Aim of the task
Copy, word for word, the lines of the entries below between the one with "Image resolution: width=1400" and the one with "is (634, 490).", inclusive, and leave out everything else.

Data provided
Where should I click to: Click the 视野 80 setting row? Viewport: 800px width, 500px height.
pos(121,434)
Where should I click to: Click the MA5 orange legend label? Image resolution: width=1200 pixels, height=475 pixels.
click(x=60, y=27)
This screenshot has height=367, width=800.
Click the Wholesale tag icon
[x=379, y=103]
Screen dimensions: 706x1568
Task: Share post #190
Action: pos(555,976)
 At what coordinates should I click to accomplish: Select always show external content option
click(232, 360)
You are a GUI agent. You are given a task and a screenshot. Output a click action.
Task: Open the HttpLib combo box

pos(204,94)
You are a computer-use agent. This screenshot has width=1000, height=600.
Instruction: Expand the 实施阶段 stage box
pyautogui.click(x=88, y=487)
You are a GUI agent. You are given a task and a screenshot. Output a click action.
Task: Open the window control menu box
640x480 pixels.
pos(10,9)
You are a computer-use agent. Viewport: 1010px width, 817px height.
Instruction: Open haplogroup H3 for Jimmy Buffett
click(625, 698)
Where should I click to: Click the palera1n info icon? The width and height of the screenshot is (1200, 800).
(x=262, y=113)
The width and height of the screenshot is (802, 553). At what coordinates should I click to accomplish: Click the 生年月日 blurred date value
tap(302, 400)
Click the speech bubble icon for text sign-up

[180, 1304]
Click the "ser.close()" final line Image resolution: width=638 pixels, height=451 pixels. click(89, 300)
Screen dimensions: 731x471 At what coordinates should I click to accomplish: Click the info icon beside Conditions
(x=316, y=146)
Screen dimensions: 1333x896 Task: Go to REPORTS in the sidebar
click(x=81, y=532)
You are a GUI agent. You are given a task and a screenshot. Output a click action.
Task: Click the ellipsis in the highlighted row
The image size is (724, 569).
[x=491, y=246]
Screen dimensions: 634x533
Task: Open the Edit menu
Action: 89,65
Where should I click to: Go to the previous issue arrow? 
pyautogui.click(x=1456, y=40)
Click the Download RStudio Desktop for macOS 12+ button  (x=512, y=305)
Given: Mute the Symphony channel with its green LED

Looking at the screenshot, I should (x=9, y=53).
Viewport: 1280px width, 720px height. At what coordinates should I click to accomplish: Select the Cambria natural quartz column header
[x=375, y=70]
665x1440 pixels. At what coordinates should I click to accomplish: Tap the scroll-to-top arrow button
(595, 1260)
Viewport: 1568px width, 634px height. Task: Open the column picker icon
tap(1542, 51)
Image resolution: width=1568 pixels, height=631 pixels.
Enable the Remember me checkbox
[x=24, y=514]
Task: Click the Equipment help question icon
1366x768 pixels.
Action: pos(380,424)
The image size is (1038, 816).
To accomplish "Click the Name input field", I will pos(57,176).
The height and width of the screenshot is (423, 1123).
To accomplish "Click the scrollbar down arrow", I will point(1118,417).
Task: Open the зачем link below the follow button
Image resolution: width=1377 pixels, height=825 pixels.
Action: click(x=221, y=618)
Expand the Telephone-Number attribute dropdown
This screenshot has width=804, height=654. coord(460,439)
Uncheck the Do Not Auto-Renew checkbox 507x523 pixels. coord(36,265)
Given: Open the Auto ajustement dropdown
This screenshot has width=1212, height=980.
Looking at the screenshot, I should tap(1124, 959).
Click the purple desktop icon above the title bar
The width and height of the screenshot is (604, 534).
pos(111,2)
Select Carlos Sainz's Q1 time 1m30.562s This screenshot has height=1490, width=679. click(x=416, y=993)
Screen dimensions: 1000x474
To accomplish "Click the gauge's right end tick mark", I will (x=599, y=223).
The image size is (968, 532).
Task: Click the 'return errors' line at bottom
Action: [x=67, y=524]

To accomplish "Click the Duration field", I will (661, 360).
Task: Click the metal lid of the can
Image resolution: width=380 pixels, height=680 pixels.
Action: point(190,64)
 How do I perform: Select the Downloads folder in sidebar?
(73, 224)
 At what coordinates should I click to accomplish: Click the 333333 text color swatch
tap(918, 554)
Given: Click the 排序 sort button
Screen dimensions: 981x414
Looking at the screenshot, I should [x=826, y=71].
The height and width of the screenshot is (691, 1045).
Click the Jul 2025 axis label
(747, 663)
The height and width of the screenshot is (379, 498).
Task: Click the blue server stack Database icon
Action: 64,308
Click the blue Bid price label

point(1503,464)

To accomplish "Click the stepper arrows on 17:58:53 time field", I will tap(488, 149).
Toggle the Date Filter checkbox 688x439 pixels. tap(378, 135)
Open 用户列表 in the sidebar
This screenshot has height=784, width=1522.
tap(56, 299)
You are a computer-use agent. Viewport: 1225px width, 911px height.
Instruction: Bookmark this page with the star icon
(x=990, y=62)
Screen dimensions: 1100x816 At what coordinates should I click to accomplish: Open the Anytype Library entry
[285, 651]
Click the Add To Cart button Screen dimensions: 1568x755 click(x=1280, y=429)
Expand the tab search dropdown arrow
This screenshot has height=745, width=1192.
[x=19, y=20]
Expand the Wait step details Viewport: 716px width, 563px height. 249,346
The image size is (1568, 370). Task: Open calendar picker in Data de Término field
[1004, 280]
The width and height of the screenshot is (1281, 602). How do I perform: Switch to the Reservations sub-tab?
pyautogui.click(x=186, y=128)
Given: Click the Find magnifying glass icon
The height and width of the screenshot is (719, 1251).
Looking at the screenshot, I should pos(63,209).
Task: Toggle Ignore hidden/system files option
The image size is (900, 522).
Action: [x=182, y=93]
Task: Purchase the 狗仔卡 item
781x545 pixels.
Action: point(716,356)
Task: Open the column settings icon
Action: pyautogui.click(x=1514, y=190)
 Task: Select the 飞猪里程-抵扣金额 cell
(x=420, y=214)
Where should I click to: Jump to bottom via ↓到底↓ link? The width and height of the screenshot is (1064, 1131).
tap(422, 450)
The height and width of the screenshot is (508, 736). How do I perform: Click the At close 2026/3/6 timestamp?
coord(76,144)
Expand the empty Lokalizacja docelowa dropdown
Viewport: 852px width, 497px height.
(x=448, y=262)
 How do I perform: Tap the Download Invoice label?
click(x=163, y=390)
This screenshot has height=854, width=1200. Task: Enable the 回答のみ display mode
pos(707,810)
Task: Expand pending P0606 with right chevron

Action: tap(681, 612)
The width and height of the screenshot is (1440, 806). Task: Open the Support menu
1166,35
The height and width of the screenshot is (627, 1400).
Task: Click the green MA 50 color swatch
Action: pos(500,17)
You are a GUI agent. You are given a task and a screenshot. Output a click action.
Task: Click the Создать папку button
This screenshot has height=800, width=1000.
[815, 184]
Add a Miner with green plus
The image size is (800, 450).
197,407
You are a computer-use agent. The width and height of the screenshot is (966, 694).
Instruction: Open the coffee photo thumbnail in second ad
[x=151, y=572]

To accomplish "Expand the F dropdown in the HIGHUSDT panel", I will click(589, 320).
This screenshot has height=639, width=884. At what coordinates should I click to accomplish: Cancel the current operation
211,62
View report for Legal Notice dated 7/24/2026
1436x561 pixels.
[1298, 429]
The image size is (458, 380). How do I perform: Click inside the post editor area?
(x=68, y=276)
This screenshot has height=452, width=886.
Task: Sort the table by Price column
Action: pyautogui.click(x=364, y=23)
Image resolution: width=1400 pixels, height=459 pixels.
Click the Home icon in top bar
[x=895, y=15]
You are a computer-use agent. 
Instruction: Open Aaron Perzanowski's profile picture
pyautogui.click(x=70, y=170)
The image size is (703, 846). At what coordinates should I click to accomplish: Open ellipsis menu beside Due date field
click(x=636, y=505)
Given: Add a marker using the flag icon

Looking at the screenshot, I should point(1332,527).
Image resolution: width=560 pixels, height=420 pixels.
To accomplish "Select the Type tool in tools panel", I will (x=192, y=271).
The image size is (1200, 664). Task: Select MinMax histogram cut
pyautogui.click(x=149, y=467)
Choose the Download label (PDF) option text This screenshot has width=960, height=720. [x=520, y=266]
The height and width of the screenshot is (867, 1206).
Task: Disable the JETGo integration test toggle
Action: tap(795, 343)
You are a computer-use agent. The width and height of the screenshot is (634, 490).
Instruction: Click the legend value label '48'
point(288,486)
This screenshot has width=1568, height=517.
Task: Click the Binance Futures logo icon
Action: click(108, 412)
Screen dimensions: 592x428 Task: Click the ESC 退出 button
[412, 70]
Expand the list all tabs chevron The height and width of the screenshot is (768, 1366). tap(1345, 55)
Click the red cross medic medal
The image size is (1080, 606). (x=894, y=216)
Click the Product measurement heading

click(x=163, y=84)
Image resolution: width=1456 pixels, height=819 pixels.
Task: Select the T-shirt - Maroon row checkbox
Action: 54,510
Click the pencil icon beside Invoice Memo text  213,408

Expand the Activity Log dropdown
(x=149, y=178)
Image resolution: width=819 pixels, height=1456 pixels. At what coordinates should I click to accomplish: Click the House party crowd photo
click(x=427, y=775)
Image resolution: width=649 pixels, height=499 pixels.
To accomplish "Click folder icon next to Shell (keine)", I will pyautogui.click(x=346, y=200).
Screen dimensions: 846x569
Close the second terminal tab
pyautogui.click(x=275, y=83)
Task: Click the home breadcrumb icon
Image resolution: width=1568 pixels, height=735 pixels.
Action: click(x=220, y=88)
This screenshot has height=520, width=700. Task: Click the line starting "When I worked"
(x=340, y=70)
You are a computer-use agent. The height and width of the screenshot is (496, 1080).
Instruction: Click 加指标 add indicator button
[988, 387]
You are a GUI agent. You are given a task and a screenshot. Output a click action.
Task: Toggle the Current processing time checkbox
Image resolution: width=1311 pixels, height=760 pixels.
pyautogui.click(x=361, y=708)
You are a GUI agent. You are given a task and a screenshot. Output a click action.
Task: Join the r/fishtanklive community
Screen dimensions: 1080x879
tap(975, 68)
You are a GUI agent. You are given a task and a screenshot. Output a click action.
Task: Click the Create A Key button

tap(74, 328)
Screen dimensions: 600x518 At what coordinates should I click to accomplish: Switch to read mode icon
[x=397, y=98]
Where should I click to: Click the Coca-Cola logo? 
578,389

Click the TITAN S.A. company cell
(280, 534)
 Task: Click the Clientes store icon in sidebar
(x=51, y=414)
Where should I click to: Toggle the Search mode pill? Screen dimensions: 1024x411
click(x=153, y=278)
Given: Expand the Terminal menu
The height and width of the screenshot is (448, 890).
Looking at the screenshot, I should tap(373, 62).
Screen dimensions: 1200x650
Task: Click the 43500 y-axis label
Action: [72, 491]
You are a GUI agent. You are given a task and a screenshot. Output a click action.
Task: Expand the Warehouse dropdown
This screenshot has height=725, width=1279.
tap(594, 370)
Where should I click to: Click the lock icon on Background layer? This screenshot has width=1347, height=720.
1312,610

Answer box
Image resolution: width=1400 pixels, height=459 pixels.
Click the Home icon in top bar
[x=895, y=15]
You are a computer-use agent. 
Instruction: Open Aaron Perzanowski's profile picture
pyautogui.click(x=70, y=170)
The image size is (703, 846). At what coordinates should I click to accomplish: Open ellipsis menu beside Due date field
click(x=636, y=505)
Given: Add a marker using the flag icon

Looking at the screenshot, I should point(1332,527).
Image resolution: width=560 pixels, height=420 pixels.
To accomplish "Select the Type tool in tools panel", I will (x=192, y=271).
The image size is (1200, 664). Task: Select MinMax histogram cut
pyautogui.click(x=149, y=467)
Choose the Download label (PDF) option text This screenshot has width=960, height=720. [x=520, y=266]
The height and width of the screenshot is (867, 1206).
Task: Disable the JETGo integration test toggle
Action: tap(795, 343)
You are a computer-use agent. The width and height of the screenshot is (634, 490).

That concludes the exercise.